It works with CMU foundation also, this was done with 12" block. The structure is bolted to the foundation and there is a support installed to hold it in place and back-fill when ready. Very simple.


----------



## JBM (Mar 31, 2011)

CMU that isnt poured?


----------



## Chris Johnson (Apr 19, 2007)

Are you not insulating it somehow? Assuming it's not conditioned space what is preventing frost heave?


----------



## greg24k (May 19, 2007)

Chris Johnson said:


> Are you not insulating it somehow? Assuming it's not conditioned space what is preventing frost heave?


No, there will be insulated door installed in the basement and you don't need anything else.

Chris, let me add that you will have your typical perimeter drainage around the foundation in new constructions, and if you doing this to existing house without perimeter drainage, putting clean stone under it would be a good idea.


----------



## greg24k (May 19, 2007)

JBM said:


> CMU that isnt poured?


All you have to do is fill first two cores from the opening with mortar.


----------



## AmeliaP (Apr 22, 2007)

> Might be putting in a basement entrance with a pre-cast stair unit, and a "billco" type door. I have never done this before, and was wondering about the pro's and con's of it? Anything to look out for and hints will be greatly helpful! And please don't say to hire someone, I have been in the trades for 30 + years, just never done this! And this is for my own home. Thanks, dave


We work on these and around here (high water table) water infiltration is usually the biggest issue. Sometimes it's ground water and sometimes water getting in from the surrounding grade or roof.

Home value can be effected if it's a full basement. That probably depends on the area, but, for full basements here it used to be (might still be IDK) that the appraisers considered the basement value higher with indoor stairs with no door.


----------



## CENTERLINE MV (Jan 9, 2011)

I've never seen anything like that.


----------



## Chris Johnson (Apr 19, 2007)

greg24k said:


> No, there will be insulated door installed in the basement and you don't need anything else. Chris, let me add that you will have your typical perimeter drainage around the foundation in new constructions, and if you doing this to existing house without perimeter drainage, putting clean stone under it would be a good idea.


I've just never seen that setup. Here even on existing houses, we have to get the base below frost, or at a minimum do similar to a shallow footing detail with insulation.


----------



## greg24k (May 19, 2007)

[Data items]
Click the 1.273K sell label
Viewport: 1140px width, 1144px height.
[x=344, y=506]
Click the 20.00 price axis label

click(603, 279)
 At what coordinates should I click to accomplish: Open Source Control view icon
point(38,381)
--
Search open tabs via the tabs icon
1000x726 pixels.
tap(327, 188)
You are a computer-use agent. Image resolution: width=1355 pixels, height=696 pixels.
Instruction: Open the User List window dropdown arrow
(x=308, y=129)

Exercise instructions =
1 – Format the records as a Markdown table with the columns No. and Record line, one row per line and no blank lines. Start with the line containing "Click the 1.273K sell label" and go on through the line containing "point(38,381)".
2 – Resume the forum thread about installing a basement entrance, picking up right after its last line.

Answers by task =
1 –
| No. | Record line |
|---|---|
| 1 | Click the 1.273K sell label |
| 2 | Viewport: 1140px width, 1144px height. |
| 3 | [x=344, y=506] |
| 4 | Click the 20.00 price axis label |
| 5 | click(603, 279) |
| 6 |  At what coordinates should I click to accomplish: Open Source Control view icon |
| 7 | point(38,381) |

2 –
Chris Johnson said:


> I've just never seen that setup. Here even on existing houses, we have to get the base below frost, or at a minimum do similar to a shallow footing detail with insulation.


Here the same thing, the footing needs to be bellow frost level. Every house with a basement (even crawl space or slab) your footing will be bellow the frost line (36" for most of the region, some places a little deeper). 

In the old days you would do a bilco door entrance and steps with block, then you buy just the hatch and you set on top of the block.

Now they make this all as one structure, it saves allot of pain in the a$$. You make a 40" opening in the foundation wall when you doing block, you tamper the soil on the outside, you make a 45 degree slope on the ramp in the front of it, tamper that also, and set the unit, attach it and you back-fill.


----------



## fjn (Aug 17, 2011)

TimelessQuality said:


> View attachment 115839
> 
> 
> How do you put a footer under that?





You do not have to. Finehome Building ran a detail several issues ago. They showed the frost protection being addressed with rigid foam insulation,similarly to a shallow frost free foundation would be.


----------



## fjn (Aug 17, 2011)

Just a P.S, while the precast bilco is handy,the stairs feel more like a ladder than stairs to me. I would go the poured in place route if it was my home.


----------



## Chris Johnson (Apr 19, 2007)

fjn said:


> You do not have to. Finehome Building ran a detail several issues ago. They showed the frost protection being addressed with rigid foam insulation,similarly to a shallow frost free foundation would be.


Now that makes sense to me

I envisioned the frost lifting this thing from the shallow side (top of stair) and pushing the foundation wall into the basement


----------



## jaydee (Mar 20, 2014)

around here the precast company does the drilling , installation and bolting it to the foundation. All we have to do is install the bilco kit.

If your doing the install, seal the living "ship" out of it.


----------



## greg24k (May 19, 2007)

jaydee said:


> around here the precast company does the drilling , installation and bolting it to the foundation. All we have to do is install the bilco kit.
> 
> If your doing the install, seal the living "ship" out of it.


Here also Jay, all you need is a hole and an opening, they will do the rest, attach it and seal it.


----------



## greg24k (May 19, 2007)

Relax guys :laughing: you don't need foam around it, you don't need waterproofing around it you don't need anything... as a matter a fact the say to keep waterproofing 10" away from the opening.

All you have to do is back-fill and temper the soil as you back-fill and this thing is not going anywhere, no heaving no nothing.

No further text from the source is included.